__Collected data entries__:
···

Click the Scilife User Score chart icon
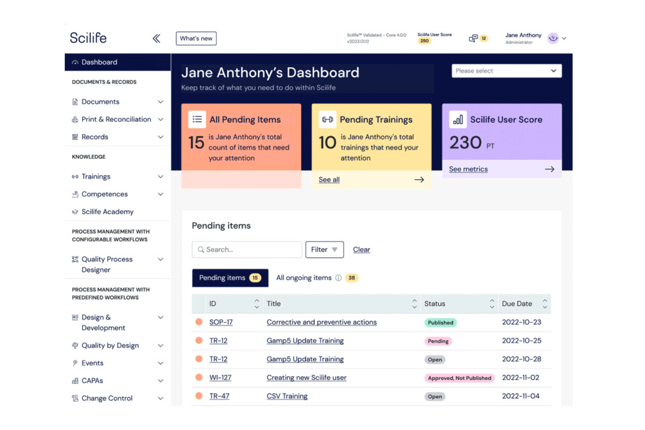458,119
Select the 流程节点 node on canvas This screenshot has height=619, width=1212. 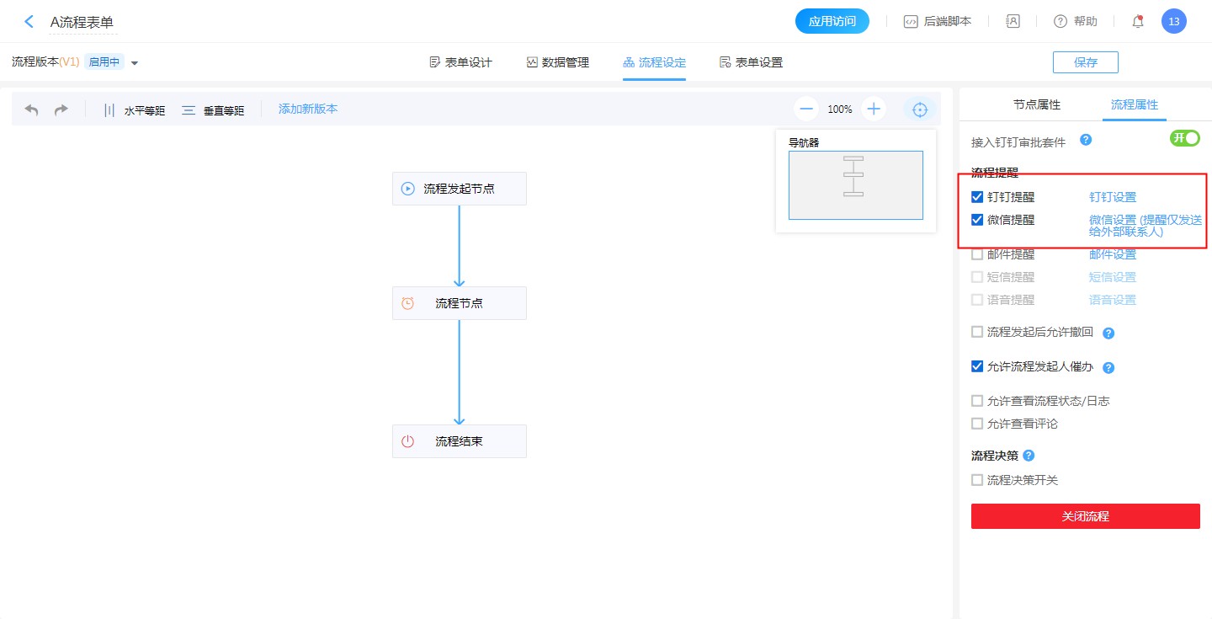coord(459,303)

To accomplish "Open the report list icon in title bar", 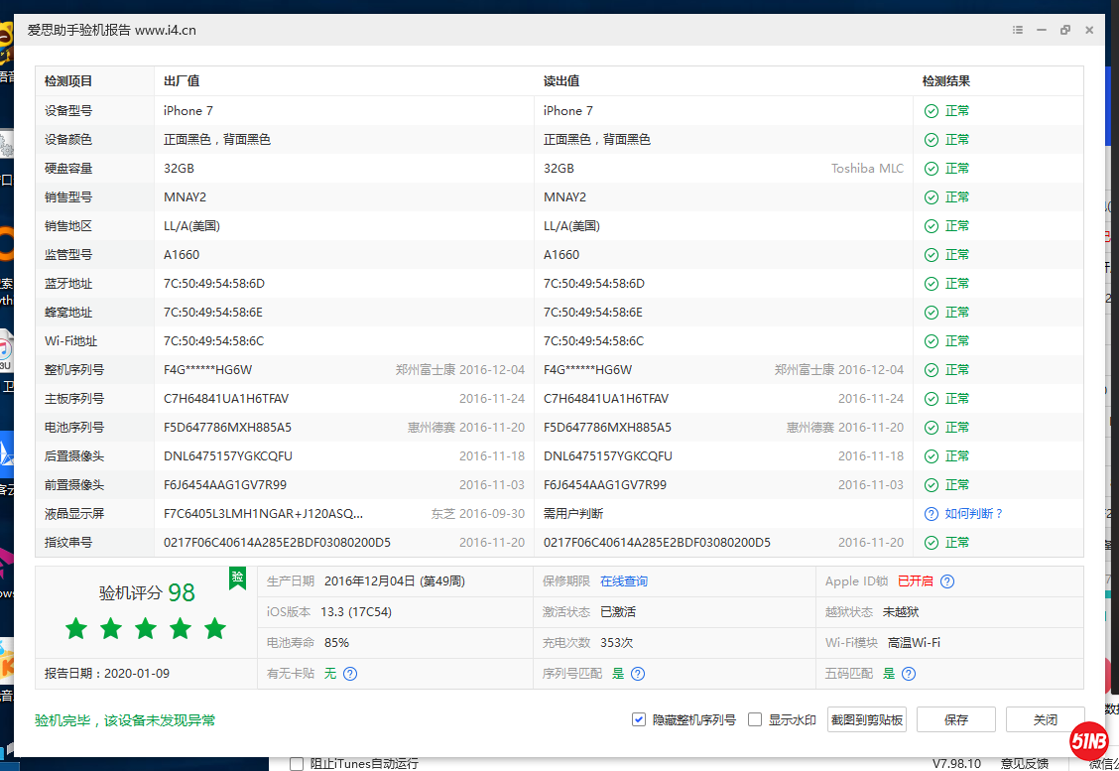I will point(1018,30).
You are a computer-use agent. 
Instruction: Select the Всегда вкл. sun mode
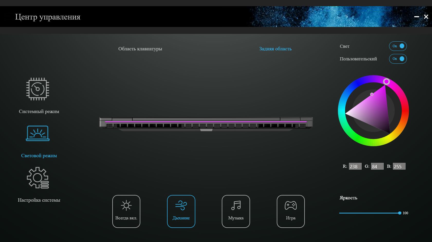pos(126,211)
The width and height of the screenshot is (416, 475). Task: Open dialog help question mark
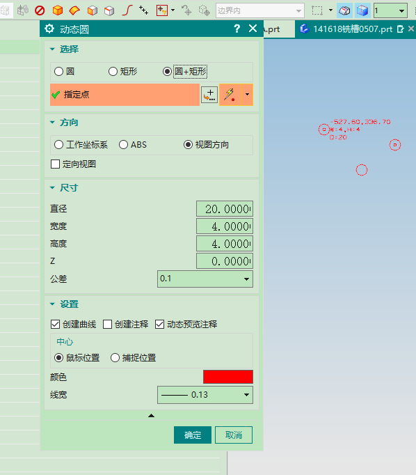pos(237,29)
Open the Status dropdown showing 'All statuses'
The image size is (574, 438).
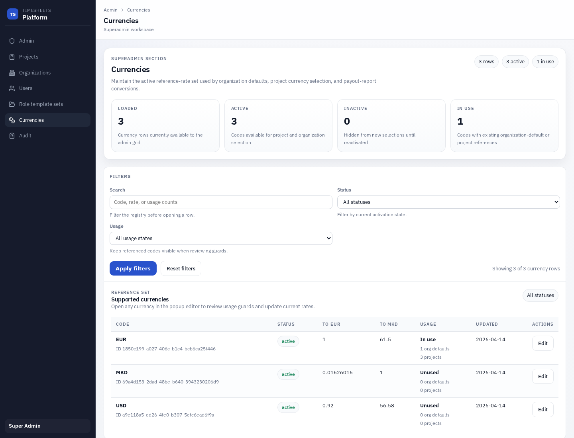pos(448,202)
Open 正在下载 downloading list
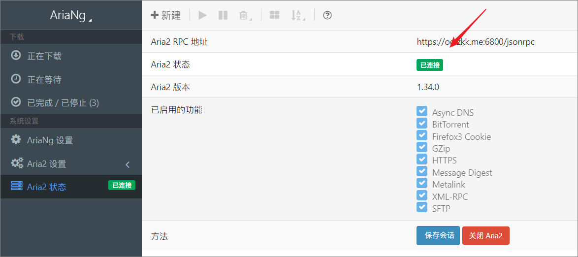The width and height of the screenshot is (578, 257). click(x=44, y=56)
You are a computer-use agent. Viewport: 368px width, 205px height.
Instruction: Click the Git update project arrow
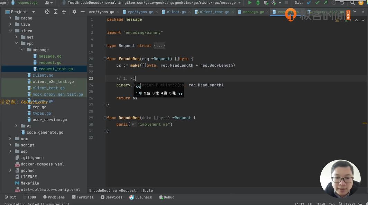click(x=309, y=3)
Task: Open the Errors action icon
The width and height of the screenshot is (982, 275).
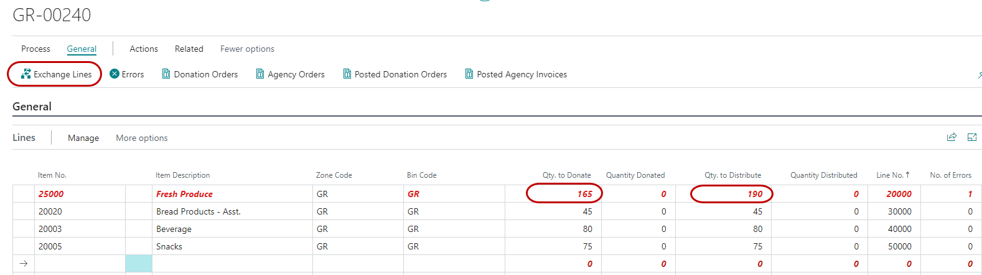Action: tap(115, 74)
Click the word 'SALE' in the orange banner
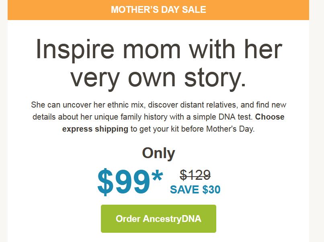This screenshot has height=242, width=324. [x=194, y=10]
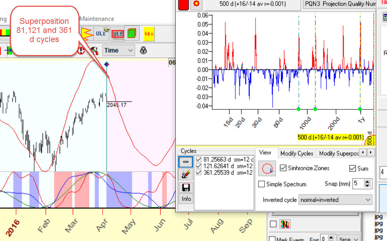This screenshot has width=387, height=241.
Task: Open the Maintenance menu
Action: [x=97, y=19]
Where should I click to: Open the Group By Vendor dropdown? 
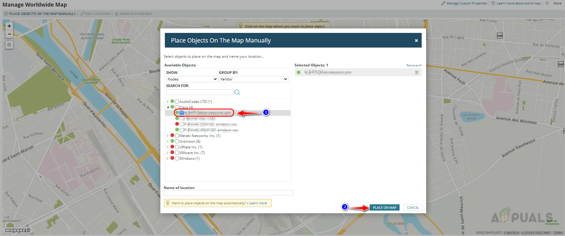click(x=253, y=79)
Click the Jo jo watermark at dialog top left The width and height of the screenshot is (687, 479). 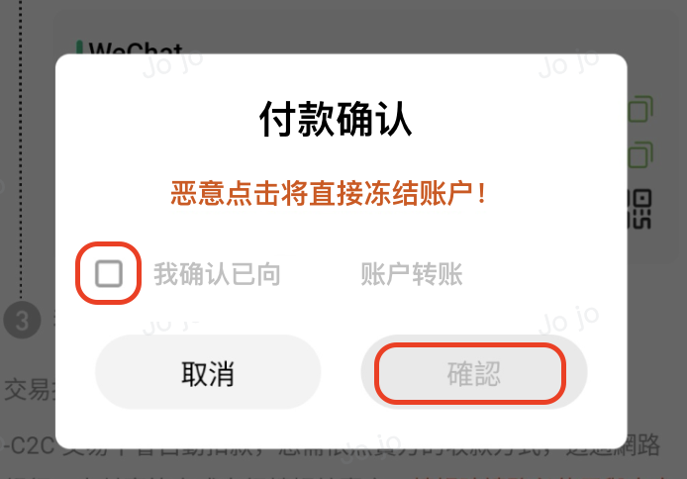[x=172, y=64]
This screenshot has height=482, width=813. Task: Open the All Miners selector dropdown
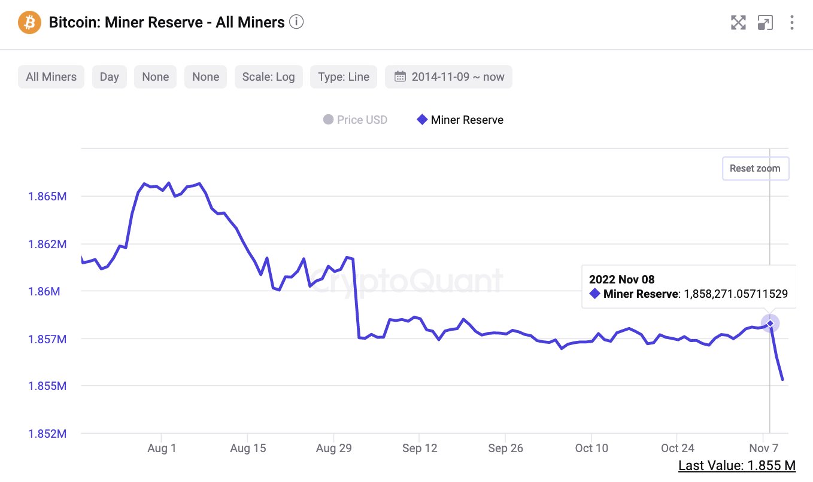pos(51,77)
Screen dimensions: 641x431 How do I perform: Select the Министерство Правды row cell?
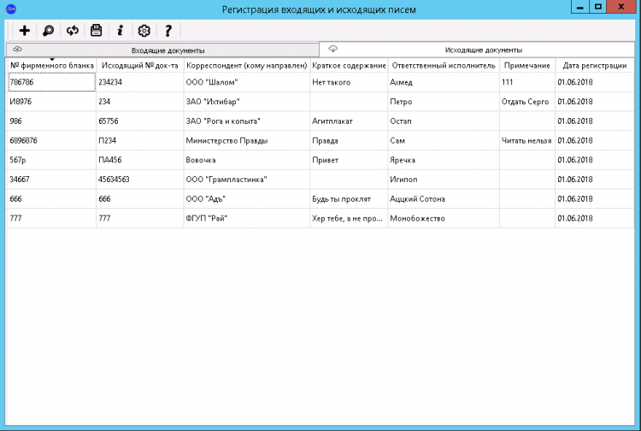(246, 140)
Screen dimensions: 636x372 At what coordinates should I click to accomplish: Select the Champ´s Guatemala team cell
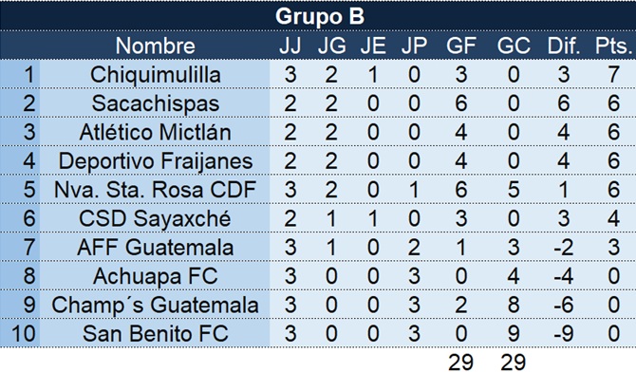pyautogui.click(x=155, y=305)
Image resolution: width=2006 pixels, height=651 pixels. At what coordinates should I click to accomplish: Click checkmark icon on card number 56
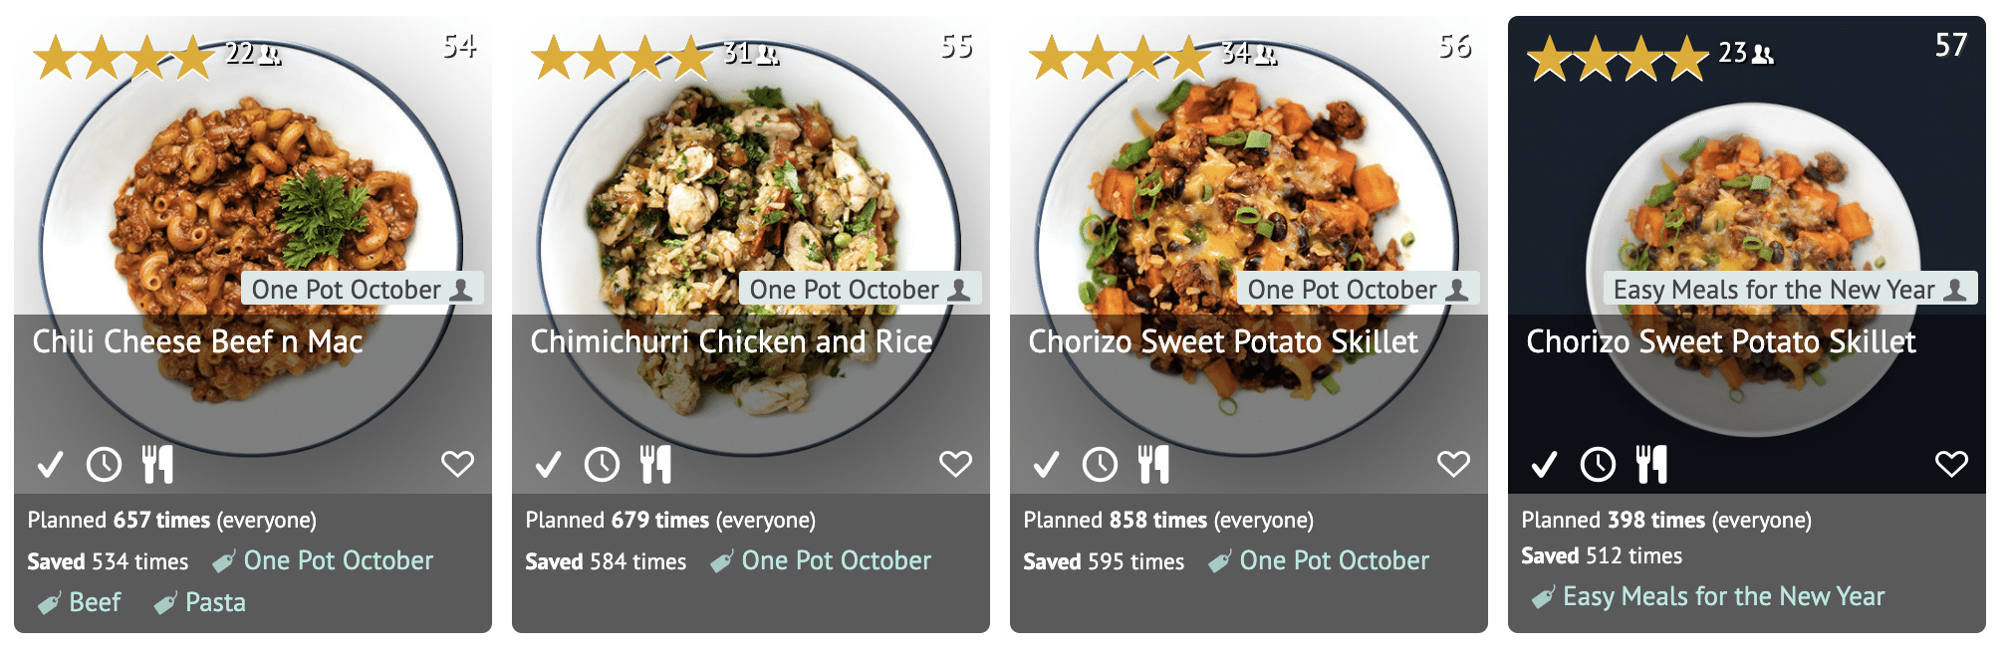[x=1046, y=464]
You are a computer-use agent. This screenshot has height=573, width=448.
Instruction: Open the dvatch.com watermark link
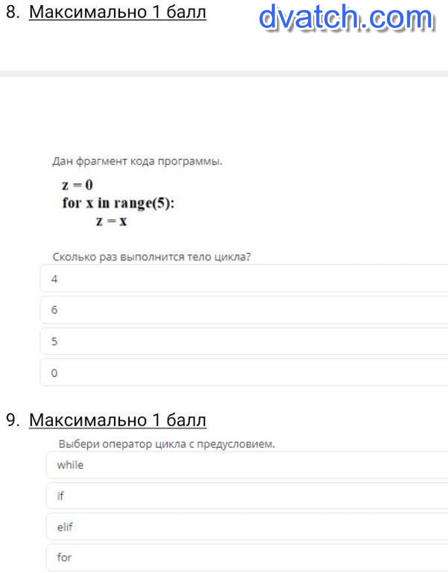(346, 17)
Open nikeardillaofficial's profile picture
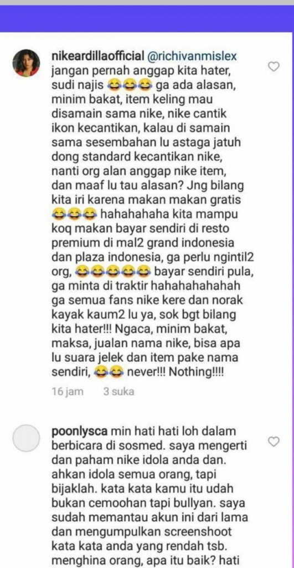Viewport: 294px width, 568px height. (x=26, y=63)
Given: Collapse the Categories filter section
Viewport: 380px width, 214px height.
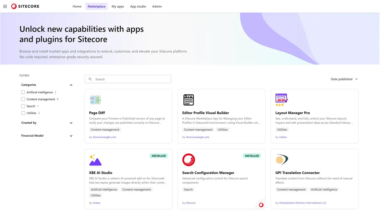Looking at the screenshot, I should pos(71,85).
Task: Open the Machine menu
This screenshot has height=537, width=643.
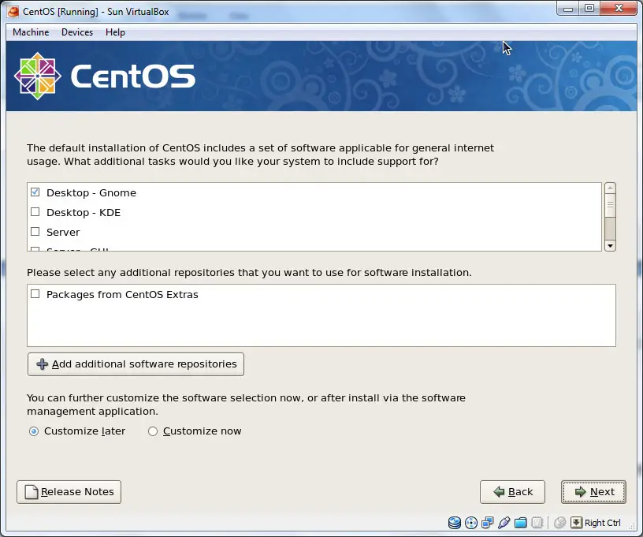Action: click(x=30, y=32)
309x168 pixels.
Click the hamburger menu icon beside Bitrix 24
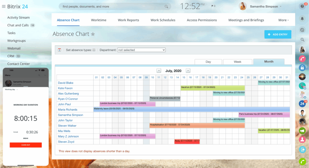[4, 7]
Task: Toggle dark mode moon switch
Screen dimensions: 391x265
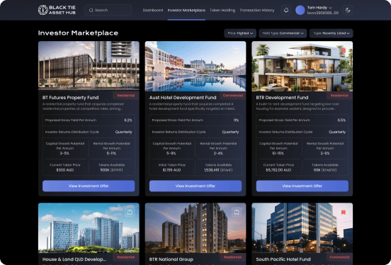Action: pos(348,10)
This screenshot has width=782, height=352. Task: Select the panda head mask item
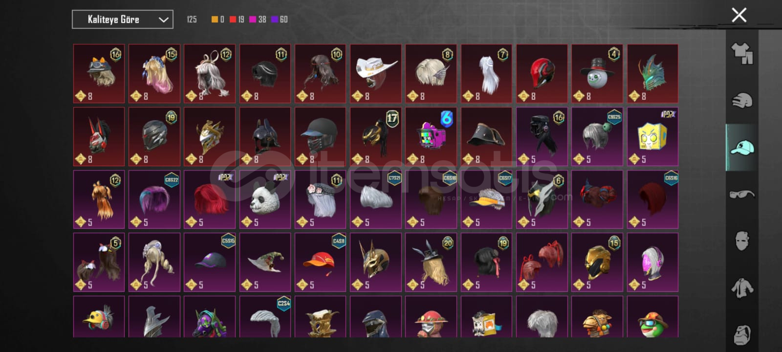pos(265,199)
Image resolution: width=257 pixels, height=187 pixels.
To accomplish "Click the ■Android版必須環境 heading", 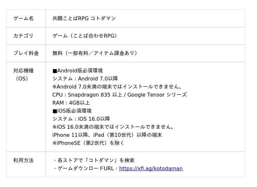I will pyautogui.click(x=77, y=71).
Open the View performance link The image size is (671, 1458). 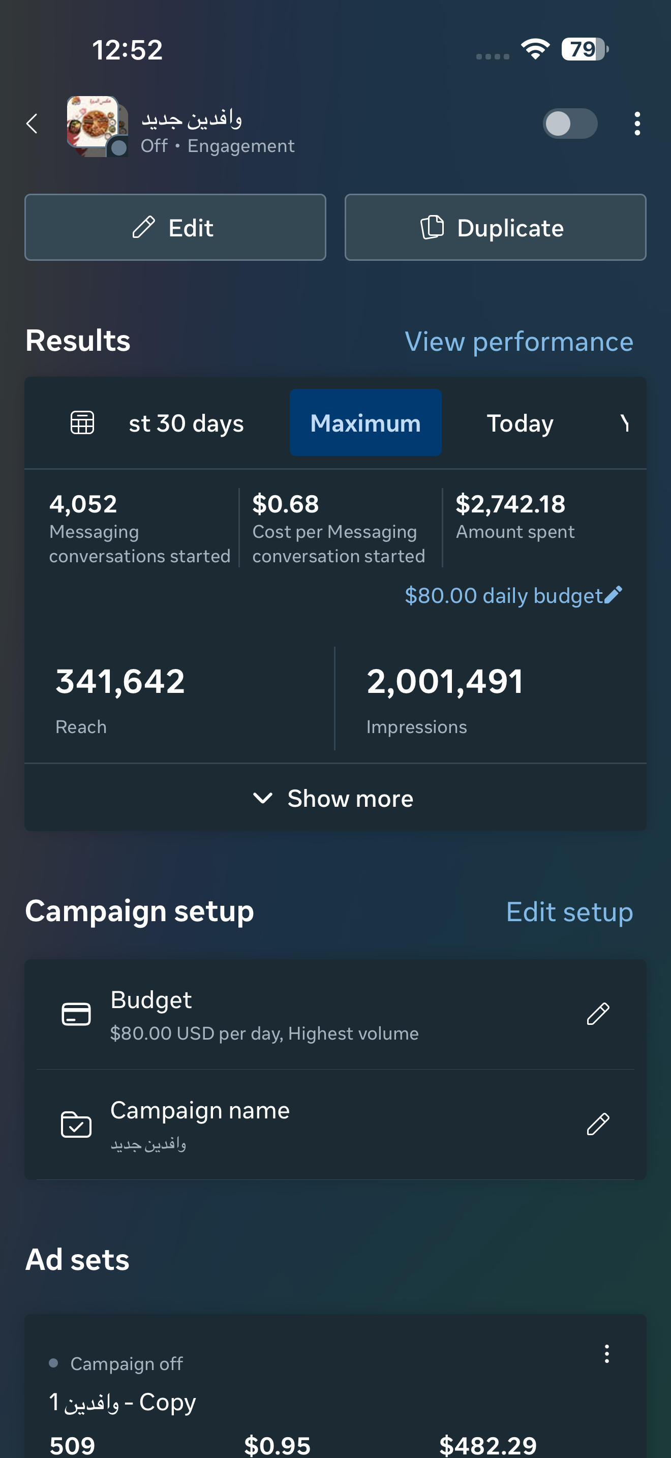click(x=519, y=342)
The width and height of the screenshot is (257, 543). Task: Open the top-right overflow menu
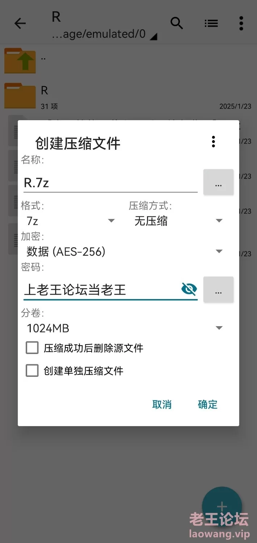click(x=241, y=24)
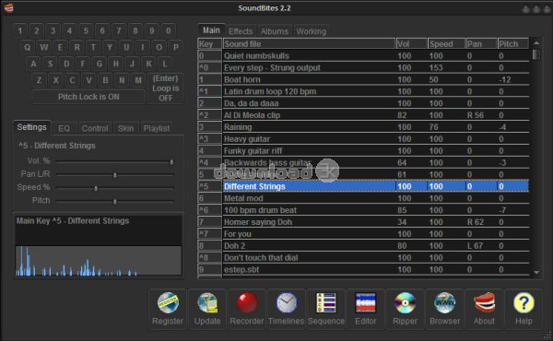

···

When you reach the line with "Viewport: 380px width, 214px height." in the records above, start writing out each line exactly, and stop after the line with "Image resolution: width=257". Pictures stay out.

Viewport: 380px width, 214px height.
Looking at the screenshot, I should pos(71,85).
Task: Open the Machine menu
This screenshot has height=537, width=643.
Action: click(x=30, y=32)
309x168 pixels.
Click the hamburger menu icon beside Bitrix 24
[4, 7]
Task: Toggle dark mode moon switch
Screen dimensions: 391x265
Action: pos(348,10)
This screenshot has width=782, height=352. Task: Select the panda head mask item
pos(265,199)
Image resolution: width=257 pixels, height=187 pixels.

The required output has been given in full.